Sinon, plaide-t-elle, le gouvernement «a mis 3,3 milliards dans les trois derniers budgets pour le ministère, Téléfilm Canada, Radio-Canada, le Conseil des arts, l’Office national du film et le Fonds des médias du Canada ».
Stanford
En ce qui concerne les démarches à l’international, la ministre a participé jeudi dernier, à l’Université Stanford, à un forum coorganisé par le Centre pour l’innovation dans la gouvernance internationale de l’Université de Waterloo. Stanford est située dans la Silicon Valley, en Californie, et héberge le Digital Global Policy Incubator.
Devant des intervenants de tous les horizons (experts du monde numérique, représentants du milieu culturel ou de compagnies comme Facebook), Mélanie Joly a défendu l’importance du concept de diversité culturelle, à l’heure où quelques grands joueurs contrôlent l’essentiel de la diffusion culturelle en ligne. Ce n’était pas sa première intervention du genre, «mais c’était souvent sans la présence des Américains », dit-elle.
« Nos alliés pour la diversité sont des gouvernements [européens], mais aussi des gens qui se préoccupent de l’impact des GAFA sur la survie de nos institutions démocratiques, sur la sécurité nationale et aussi sur l’avenir du journalisme et de notre culture », confie Mme Joly.

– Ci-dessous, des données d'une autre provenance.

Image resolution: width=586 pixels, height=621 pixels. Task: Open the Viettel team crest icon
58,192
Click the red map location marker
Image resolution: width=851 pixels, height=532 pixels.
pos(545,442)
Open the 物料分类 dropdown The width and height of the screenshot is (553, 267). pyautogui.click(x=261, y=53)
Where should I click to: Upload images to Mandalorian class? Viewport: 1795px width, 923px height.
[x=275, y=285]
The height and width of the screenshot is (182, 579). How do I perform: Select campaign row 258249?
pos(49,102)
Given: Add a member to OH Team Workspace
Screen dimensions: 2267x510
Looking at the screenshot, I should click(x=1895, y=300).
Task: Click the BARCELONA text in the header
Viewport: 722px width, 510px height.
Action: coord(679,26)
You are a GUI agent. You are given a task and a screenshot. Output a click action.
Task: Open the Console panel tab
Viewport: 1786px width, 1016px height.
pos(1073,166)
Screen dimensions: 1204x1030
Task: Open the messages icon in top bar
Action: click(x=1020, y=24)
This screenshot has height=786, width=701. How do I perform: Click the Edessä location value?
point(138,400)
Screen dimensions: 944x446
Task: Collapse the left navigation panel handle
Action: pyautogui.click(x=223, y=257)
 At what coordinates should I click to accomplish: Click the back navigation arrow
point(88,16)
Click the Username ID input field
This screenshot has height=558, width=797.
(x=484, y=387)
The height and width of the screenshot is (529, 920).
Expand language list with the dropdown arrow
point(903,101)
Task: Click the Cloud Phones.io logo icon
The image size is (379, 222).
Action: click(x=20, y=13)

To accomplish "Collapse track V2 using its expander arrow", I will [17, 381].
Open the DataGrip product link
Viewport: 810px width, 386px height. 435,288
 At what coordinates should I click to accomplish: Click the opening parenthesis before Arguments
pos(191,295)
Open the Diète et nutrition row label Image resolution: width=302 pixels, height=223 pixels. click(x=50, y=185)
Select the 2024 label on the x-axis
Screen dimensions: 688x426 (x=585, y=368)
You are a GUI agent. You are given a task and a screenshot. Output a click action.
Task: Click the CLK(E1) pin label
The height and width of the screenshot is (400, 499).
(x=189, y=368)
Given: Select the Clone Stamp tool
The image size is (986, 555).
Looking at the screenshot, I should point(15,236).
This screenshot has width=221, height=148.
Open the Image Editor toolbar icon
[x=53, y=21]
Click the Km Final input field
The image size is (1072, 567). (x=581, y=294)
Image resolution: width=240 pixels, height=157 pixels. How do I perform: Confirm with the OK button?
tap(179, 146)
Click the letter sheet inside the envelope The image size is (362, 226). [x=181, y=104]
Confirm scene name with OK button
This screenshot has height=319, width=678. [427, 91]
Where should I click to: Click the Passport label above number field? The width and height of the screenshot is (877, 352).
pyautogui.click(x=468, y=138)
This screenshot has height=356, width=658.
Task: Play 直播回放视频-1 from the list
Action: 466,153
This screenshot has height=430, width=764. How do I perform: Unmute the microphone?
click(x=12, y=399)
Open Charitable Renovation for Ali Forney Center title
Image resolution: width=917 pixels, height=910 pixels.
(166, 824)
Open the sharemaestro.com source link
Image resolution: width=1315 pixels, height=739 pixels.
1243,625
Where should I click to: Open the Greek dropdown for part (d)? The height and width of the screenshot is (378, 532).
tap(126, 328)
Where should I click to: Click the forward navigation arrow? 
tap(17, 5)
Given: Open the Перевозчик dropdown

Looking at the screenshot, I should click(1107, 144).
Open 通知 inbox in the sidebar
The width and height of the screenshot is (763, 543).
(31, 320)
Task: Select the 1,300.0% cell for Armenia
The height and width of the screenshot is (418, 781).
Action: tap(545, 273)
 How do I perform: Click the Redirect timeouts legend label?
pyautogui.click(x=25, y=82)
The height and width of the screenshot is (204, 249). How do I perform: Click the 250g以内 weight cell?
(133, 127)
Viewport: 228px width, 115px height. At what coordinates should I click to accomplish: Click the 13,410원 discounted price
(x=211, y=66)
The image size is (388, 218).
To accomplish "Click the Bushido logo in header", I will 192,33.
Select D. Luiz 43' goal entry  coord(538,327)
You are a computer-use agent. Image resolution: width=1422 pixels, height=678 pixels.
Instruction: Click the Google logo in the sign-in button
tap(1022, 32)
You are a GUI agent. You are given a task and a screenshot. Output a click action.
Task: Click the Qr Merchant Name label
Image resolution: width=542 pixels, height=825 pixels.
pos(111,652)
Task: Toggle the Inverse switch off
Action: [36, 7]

«Le concept de la diversité culturelle n’est pas connu aux États-Unis», ajoute la ministre, en rappelant que la perspective est forcément différente chez «le plus gros producteur de contenu au monde ».
Et s’il est davantage connu en Europe, c’est un concept mal adapté pour les mutations en cours, remarque-t-elle. «La question de la diversité culturelle n’était pas jusqu’ici nécessairement comprise comme un soutien aux politiques nationales culturelles. C’était plutôt vu comme le besoin de diversité des voix de façon générale. »
Algorithmes
Dans son discours à Stanford, Mélanie Joly a soutenu que la protection de la diversité culturelle au Canada «fait en sorte que les Canadiens ont accès à du contenu canadien qui reflète et contribue à la diversité et à la force de la structure sociale ».
Or, c’est précisément ce qui est menacé par le fonctionnement des plateformes des GAFA, glisse-t-elle en entrevue.
Des exemples? Les bulles de contenu qui créent une homogénéité de pensée et une polarisation des débats politiques. Ou encore l’opacité des algorithmes qui empêchent la «découvrabilité» des contenus culturels canadiens. D’ailleurs, cette question du manque de transparence des algorithmes «va faire partie de la réflexion dans l’élaboration de la réforme de la Loi sur la radiodiffusion», dit Mélanie Joly.
Médias
Au sujet des médias — premiers remparts contre la montée des fake news qu’elle a dénoncée à Stanford — Mme Joly dit qu’il sera intéressant «de voir comment les médias et le gouvernement peuvent travailler ensemble pour faire contribuer les plateformes numériques […] et aller chercher une partie de leurs revenus publicitaires».
«La réalité est que, pour plusieurs artistes et journalistes, le marché des plateformes numériques n’est pas équitable, résumait-elle à Stanford. Les avantages et les opportunités du monde numérique ne sont pas partagés entre les différents intervenants.»
L’objectif global de ses démarches de la ministre du Patrimoine serait ainsi «de s’assurer que les GAFA respectent nos politiques culturelles, et aussi de mieux répartir les bénéfices liés à leur modèle d’affaires».